Le goût de la possession n'est qu'une
autre forme du désir de durer ; c'est lui qui fait le délire impuissant de
l'amour. Aucun être, même le plus aimé, et qui nous le rende le mieux, n'est
jamais en notre possession. Sur la terre cruelle où les amants meurent parfois
séparés, naissent toujours divisés, la possession totale d'un être, la
communion absolue dans le temps entier de la vie est une impossible exigence.
Le goût de la possession est à ce point insatiable qu'il peut survivre à
l'amour même. Aimer, alors, c'est stériliser l'aimé. La honteuse souffrance de
l'amant, désormais solitaire, n'est point tant de ne plus être aimé, que de
savoir que l'autre peut et doit aimer encore. A la limite, tout homme dévoré
par le désir éperdu de durer et de posséder souhaite aux êtres qu'il a aimés la
stérilité ou la mort. Ceci est la vraie révolte. Ceux qui n’ont pas exigé, un
jour au moins, la virginité absolue des êtres et du monde, tremblé de nostalgie
et d’impuissance devant son impossibilité, ceux qui, alors, sans cesse renvoyés
à leur nostalgie d’absolu, ne se sont pas détruits à essayer d’aimer à
mi-hauteur, ceux-là ne peuvent comprendre la réalité de la révolte et sa fureur
de destruction. Mais les êtres s'échappent toujours et nous leur échappons
aussi ; ils sont sans contours fermes. La vie, de ce point de vue, est
sans style. Elle n'est qu'un mouvement qui court après sa forme sans la trouver
jamais. L'homme, ainsi déchiré, cherche en vain cette forme qui lui donnerait
les limites entre lesquelles il serait roi. Qu'une seule chose vivante ait sa
forme en ce monde, et il sera réconcilié !

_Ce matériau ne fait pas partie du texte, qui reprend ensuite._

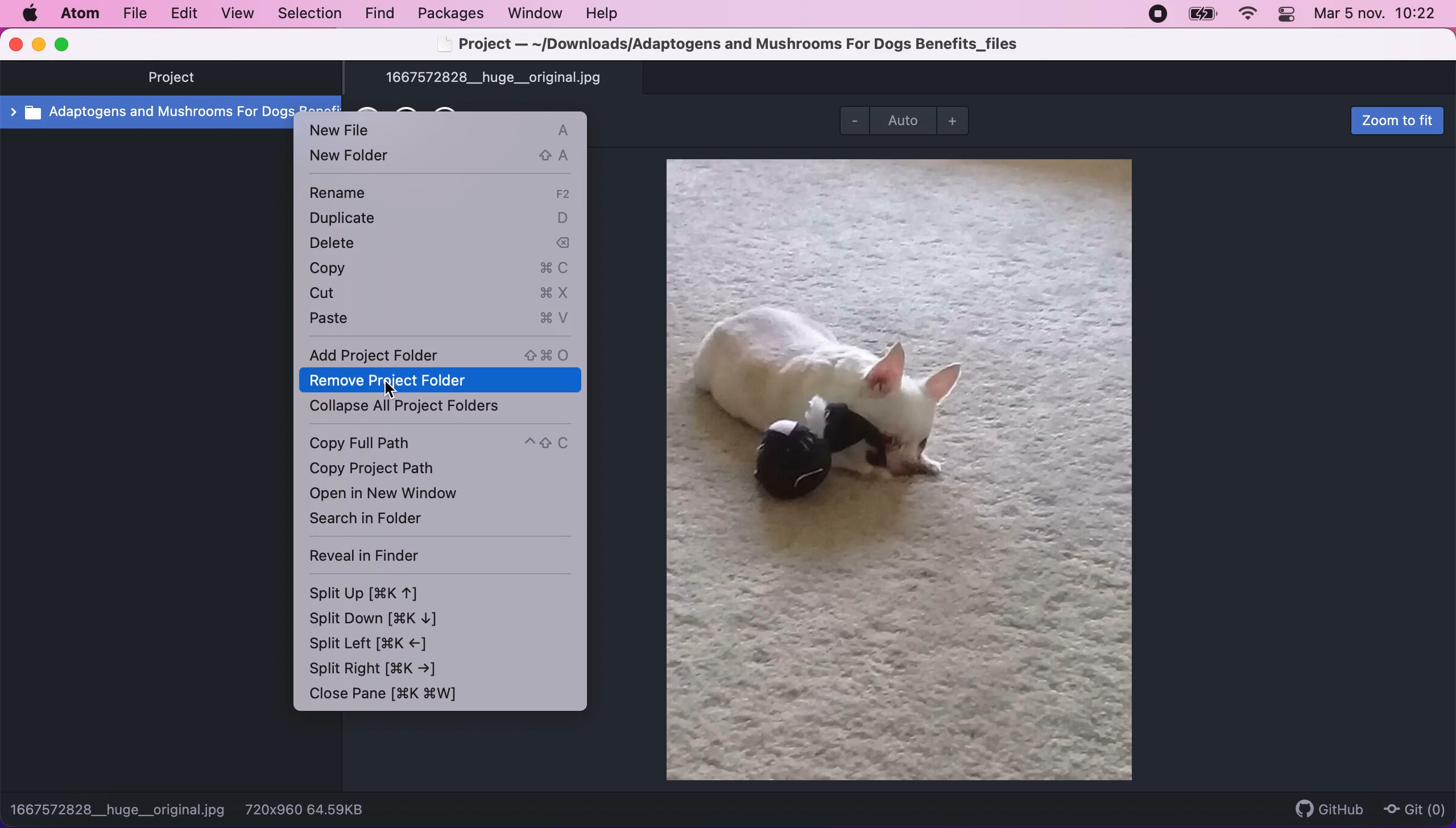 The width and height of the screenshot is (1456, 828). What do you see at coordinates (1396, 121) in the screenshot?
I see `zoom to fit` at bounding box center [1396, 121].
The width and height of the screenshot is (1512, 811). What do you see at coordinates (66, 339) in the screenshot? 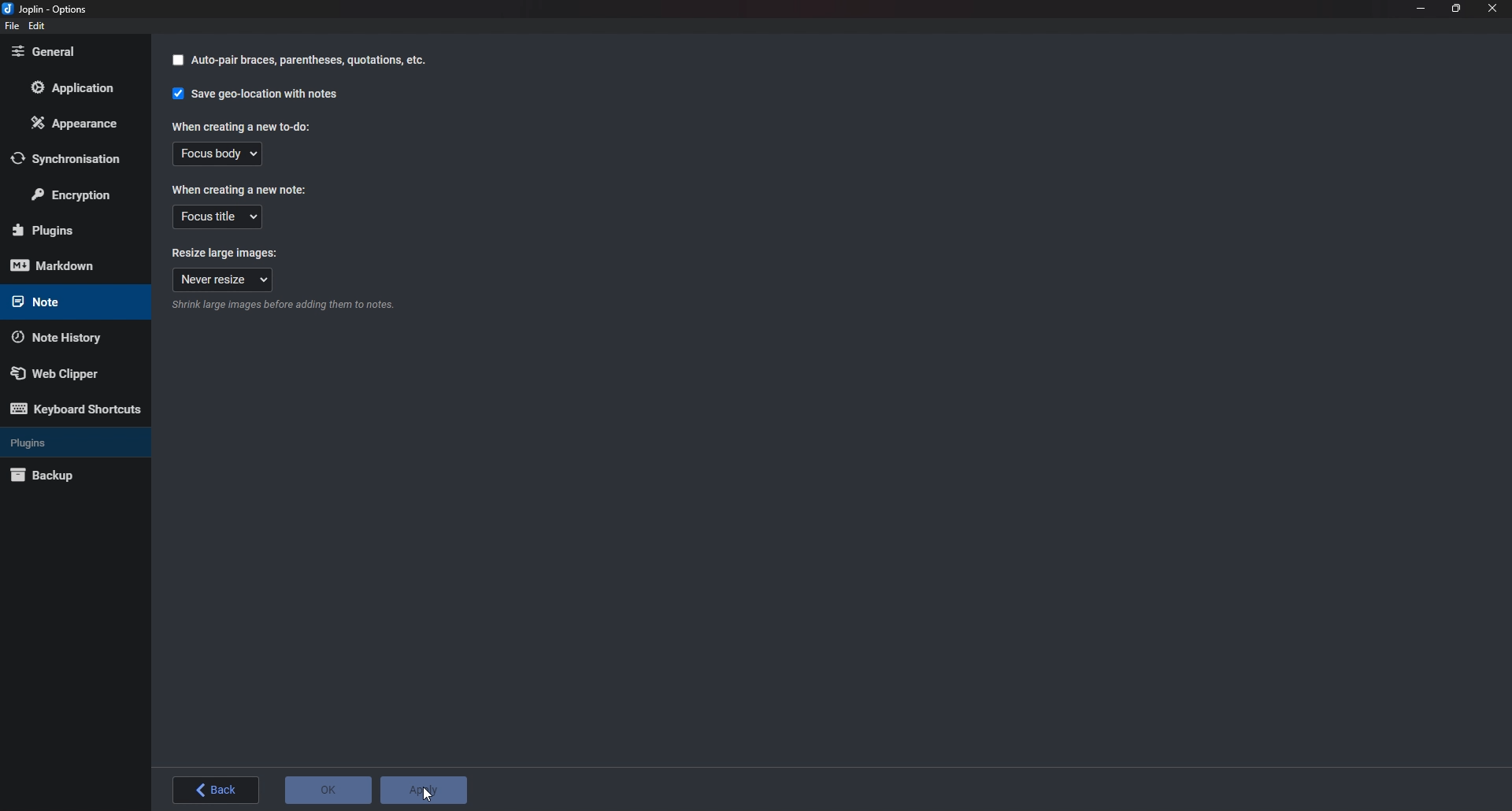
I see `Note history` at bounding box center [66, 339].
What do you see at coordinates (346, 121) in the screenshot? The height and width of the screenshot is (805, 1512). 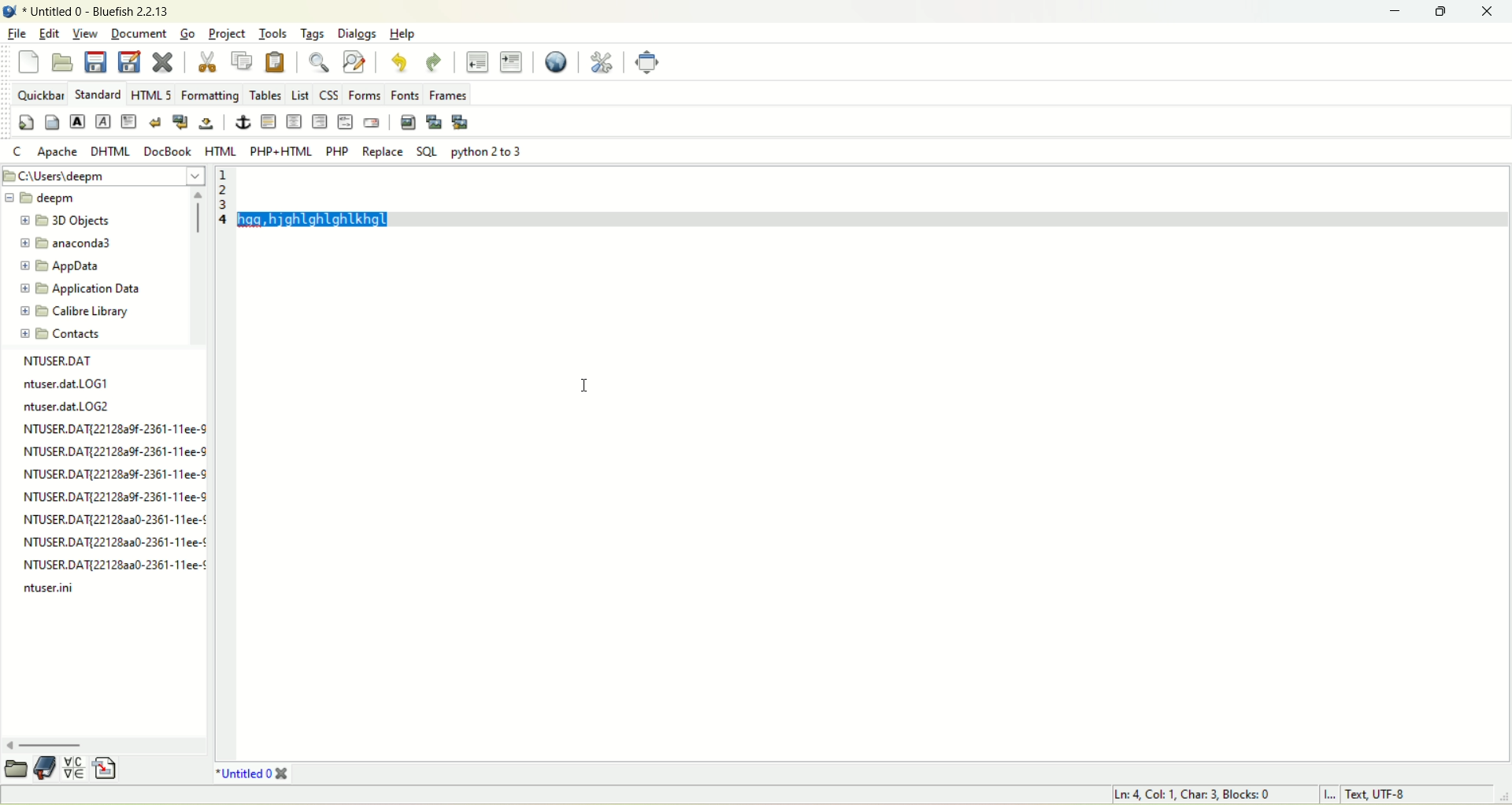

Il n’est pas d’être enfin qui, à partir
d’un niveau élémentaire de conscience, ne s’épuise à chercher les formules ou
les attitudes qui donneraient à son existence l’unité qui lui manque. Paraître
ou faire, le dandy ou le révolutionnaire exige l’unité, pour être, et pour être
dans ce monde. Comme dans ces pathétiques et misérables liaisons qui se
survivent quelquefois longtemps parce que l’un des partenaires attend de
trouver le mot, le geste ou la situation qui feront de son aventure une
histoire terminée, et formulée, dans le ton juste, chacun se crée ou se propose
le mot de la fin. Il ne suffit pas de vivre, il faut une destinée, et sans
attendre la mort. Il est donc juste de dire que l’homme a l’idée d’un monde
meilleur que celui-ci. Mais meilleur ne veut pas dire alors différent. Meilleur
veut dire unifié. Cette fièvre qui soulève le cœur au-dessus d’un monde dépouillé,
dont il ne peut cependant se déprendre, est la fièvre de l’unité. Elle ne
débouche pas dans une médiocre évasion, mais dans la revendication la plus
obstinée. Religion ou crime, tout effort humain obéit, finalement, à ce désir
déraisonnable et prétend donner à la vie la forme qu’elle n’a pas. Le même
mouvement, qui peut porter à l’adoration du ciel ou à la destruction de
l’homme, mène aussi bien à la création romanesque, qui en reçoit alors son
sérieux.
Qu'est-ce que le roman, en effet, sinon
cet univers où l'action trouve sa forme, où les mots de la fin sont prononcés,
les êtres livrés aux êtres, où toute vie prend le visage du destin. Le monde
romanesque n'est que la correction de ce monde-ci, suivant le désir profond de
l'homme. Car il s'agit bien du même monde. La souffrance est la même, le
mensonge et l'amour. Les héros ont notre langage, nos faiblesses, nos forces.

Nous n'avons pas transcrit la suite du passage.